La pérdida de competitividad de España amenaza la recuperación
El Banco Mundial y el Foro de Davos advierten del retroceso
En pleno debate sobre el cambio de modelo productivo, dos informes de instituciones internacionales se encargaron de sacar ayer los colores a la economía española. En el último año, España ha retrocedido 11 plazas en la lista de Doing Business, el informe del Banco Mundial que mide las facilidades y las trabas a la actividad empresarial en 183 países del mundo. Sólo Namibia ha perdido más puestos que España, que baja al 62º. España también retrocede cuatro posiciones en el Índice de Competitividad Global del Foro de Davos y, lo que es peor, los expertos consultados consideran que de las 37 principales economías España será la segunda, tras Islandia, que más verá dañada su posición competitiva a largo plazo con la actual recesión.

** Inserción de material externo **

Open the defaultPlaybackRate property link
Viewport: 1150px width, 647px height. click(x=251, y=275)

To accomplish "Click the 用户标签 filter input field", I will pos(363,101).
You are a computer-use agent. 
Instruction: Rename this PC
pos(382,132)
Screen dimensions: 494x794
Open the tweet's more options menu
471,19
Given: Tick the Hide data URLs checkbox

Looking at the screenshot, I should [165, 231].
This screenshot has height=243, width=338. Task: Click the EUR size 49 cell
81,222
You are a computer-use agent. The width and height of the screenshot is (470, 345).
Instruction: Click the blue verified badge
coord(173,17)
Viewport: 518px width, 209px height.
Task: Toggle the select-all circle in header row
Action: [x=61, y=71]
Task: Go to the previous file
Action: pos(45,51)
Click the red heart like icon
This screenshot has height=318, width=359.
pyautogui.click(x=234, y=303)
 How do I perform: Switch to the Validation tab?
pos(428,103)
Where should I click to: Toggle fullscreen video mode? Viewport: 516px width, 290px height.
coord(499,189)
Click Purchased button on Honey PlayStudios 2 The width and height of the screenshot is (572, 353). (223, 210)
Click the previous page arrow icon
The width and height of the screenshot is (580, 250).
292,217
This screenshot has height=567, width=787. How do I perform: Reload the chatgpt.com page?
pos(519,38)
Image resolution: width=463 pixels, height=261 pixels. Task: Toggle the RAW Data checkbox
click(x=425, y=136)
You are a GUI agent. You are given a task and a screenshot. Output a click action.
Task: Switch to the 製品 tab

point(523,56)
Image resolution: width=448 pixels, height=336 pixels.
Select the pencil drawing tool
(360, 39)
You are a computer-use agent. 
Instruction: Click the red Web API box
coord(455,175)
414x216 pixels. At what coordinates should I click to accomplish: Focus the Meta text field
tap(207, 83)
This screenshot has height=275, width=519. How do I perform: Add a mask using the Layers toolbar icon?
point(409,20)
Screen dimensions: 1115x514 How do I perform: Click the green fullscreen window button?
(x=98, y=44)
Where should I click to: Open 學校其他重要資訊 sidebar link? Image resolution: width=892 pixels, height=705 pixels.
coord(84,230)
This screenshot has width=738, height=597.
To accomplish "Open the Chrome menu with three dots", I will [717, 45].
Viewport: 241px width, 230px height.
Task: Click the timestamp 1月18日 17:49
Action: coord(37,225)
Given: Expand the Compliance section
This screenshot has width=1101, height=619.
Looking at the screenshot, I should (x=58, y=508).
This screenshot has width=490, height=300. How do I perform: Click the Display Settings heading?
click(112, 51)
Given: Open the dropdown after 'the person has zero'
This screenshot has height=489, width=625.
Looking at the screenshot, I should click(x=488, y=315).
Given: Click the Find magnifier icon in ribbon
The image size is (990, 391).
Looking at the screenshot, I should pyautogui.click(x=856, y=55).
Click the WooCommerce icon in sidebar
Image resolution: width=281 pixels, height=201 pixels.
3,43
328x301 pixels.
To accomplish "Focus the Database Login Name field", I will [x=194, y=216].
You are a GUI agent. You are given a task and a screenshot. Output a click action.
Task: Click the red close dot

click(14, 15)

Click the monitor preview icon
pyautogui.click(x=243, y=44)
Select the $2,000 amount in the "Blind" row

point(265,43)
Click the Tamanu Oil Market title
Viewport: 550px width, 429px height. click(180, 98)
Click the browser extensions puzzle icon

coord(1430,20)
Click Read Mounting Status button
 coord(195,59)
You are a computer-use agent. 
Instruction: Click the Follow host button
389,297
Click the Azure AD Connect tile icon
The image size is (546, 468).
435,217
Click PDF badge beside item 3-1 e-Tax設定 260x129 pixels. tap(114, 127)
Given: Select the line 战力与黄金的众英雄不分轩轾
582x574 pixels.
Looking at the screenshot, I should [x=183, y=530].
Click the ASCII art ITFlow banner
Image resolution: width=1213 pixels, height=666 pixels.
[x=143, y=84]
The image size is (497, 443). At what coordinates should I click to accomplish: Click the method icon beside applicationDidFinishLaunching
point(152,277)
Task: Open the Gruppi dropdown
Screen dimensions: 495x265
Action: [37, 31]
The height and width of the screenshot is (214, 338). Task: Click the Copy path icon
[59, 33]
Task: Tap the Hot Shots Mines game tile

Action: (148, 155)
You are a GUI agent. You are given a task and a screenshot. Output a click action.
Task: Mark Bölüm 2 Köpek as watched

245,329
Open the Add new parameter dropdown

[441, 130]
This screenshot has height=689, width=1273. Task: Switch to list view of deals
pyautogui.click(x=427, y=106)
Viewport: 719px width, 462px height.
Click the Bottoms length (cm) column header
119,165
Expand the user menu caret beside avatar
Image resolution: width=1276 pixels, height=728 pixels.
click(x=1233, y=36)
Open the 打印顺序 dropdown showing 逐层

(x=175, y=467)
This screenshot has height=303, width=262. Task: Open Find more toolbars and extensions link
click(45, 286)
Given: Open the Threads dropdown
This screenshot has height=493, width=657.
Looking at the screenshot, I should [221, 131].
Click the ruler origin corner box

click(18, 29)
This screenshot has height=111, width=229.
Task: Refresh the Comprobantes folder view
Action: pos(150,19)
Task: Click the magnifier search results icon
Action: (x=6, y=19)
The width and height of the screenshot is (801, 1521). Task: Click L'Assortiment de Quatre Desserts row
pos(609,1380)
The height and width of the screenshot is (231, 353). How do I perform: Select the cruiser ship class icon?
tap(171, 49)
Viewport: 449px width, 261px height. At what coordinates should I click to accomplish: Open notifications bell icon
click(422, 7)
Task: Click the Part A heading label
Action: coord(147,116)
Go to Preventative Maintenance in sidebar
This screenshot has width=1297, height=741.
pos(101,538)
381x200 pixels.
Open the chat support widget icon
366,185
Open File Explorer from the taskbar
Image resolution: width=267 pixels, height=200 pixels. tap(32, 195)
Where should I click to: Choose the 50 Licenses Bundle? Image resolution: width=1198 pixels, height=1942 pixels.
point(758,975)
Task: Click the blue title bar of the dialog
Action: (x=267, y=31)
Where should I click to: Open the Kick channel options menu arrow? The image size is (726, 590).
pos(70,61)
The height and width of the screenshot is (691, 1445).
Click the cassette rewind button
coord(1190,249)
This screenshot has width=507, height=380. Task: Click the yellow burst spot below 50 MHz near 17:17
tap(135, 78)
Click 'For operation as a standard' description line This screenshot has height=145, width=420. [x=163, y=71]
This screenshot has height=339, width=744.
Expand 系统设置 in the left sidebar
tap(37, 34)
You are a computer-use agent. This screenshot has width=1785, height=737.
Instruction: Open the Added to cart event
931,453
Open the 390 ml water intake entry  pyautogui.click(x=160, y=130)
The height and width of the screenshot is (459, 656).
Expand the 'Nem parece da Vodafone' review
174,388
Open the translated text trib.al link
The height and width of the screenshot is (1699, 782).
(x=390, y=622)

Las carencias que señalan ambos informes son comunes y amenazan la recuperación. España es uno de los países donde más trabas hay para crear una empresa o para contratar trabajadores, algo especialmente grave en la economía con más paro de los países industrializados. También cuenta con una elevada carga regulatoria y tributaria, según los estudios.
En lo que mejor nota saca España en el informe del Banco Mundial es, curiosamente, en las facilidades que da para cerrar empresas.